[AUSGANGSTEXT]
________________________

Vor genau 65 Jahren, in den ersten Apriltages des Jahres 1945, kam es in Graz zu Massenerschießungen von Menschen, die auf der Todesliste des NS-Regimes standen. Die Fäden der Verantwortung laufen bei Gauleiter Sigfried Uiberreither zusammen – und aller Wahrscheinlichkeit nach liegen noch einige der Opfer verscharrt auf dem Gelände der Belgierkaserne.
Der heutige Schießplatz Feliferhof war in der NS-Zeit Schauplatz eines sehr dunklen Kapitels der steirischen Geschichte. Noch heute ist dieser Name Sinnbild für die NS-Gräuel, die zu Kriegsende im Raum Graz an zahlreichen unschuldigen Opfern begangen wurden. Hier wurde vor 65 Jahren ein Massengrab gefunden und am 18. Mai 1945 durch eine österreichisch-sowjetische Kommission geöffnet. In diesem waren die Leichname von 142 ermordeten Menschen verscharrt worden. Die Bilder der sterblichen Überesten als sichtbares Zeichen der NS-Verbrechensherrschaft lösten in der Bevölkerung breites Entsetzen aus. Der öffentlichen Betroffenheit folgte jedoch keine Aufklärung – man zog Verdrängung vor. Zahlreiche Spuren wurden nicht weiter verfolgt. So ging man Zeugenaussagen, die von Ermordungswellen und von weiteren bis heute nicht gefundenen Massengräbern sprachen, nicht nach und ließ diese im Sand verlaufen. Bis zum heutigen Tage wurde für dieses Verbrechen keine einzige Person zur Rechenschaft gezogen.

________________________

Eine Reihe von Einträgen:
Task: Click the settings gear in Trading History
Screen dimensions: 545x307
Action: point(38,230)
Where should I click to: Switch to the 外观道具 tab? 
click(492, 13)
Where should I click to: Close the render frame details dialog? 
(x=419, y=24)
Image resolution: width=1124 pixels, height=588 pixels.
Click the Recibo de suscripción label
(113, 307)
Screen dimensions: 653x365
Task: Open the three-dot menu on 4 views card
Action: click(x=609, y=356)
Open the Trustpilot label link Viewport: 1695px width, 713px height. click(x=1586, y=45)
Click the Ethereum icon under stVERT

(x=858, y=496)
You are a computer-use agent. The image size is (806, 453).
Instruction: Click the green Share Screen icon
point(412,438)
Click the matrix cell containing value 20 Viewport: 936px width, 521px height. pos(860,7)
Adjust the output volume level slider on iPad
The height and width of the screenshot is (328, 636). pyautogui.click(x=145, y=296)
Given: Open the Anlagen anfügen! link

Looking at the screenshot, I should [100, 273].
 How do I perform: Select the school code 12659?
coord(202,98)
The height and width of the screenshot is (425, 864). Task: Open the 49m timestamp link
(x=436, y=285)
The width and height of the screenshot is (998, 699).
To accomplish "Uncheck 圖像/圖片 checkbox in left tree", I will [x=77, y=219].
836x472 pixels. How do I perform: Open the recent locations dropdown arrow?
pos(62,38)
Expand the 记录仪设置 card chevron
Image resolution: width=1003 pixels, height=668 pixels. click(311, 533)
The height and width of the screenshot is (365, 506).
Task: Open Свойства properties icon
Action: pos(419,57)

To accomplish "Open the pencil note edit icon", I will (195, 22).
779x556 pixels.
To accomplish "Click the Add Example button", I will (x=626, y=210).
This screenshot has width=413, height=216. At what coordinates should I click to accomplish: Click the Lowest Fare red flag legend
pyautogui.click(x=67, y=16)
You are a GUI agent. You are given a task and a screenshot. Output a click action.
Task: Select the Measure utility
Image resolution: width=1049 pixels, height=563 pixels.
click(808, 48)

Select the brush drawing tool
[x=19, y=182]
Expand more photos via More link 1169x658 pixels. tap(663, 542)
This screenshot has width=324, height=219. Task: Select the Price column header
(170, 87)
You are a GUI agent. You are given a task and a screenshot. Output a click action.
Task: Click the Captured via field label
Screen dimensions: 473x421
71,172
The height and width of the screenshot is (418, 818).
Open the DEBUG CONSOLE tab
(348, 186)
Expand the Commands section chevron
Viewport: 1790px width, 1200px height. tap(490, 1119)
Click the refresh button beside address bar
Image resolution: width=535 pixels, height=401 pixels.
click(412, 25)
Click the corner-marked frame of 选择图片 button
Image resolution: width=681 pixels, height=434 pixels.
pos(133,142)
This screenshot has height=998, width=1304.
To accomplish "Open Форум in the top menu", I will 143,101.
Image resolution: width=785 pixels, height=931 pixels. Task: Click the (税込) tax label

________________________

[AUFGABE] Geben Sie den Text über die Massenerschießungen in Graz 1945 von „Vor genau 65“ bis „Gelände der Belgierkaserne.“ wortgetreu wieder.

[ANTWORT]
Vor genau 65 Jahren, in den ersten Apriltages des Jahres 1945, kam es in Graz zu Massenerschießungen von Menschen, die auf der Todesliste des NS-Regimes standen. Die Fäden der Verantwortung laufen bei Gauleiter Sigfried Uiberreither zusammen – und aller Wahrscheinlichkeit nach liegen noch einige der Opfer verscharrt auf dem Gelände der Belgierkaserne.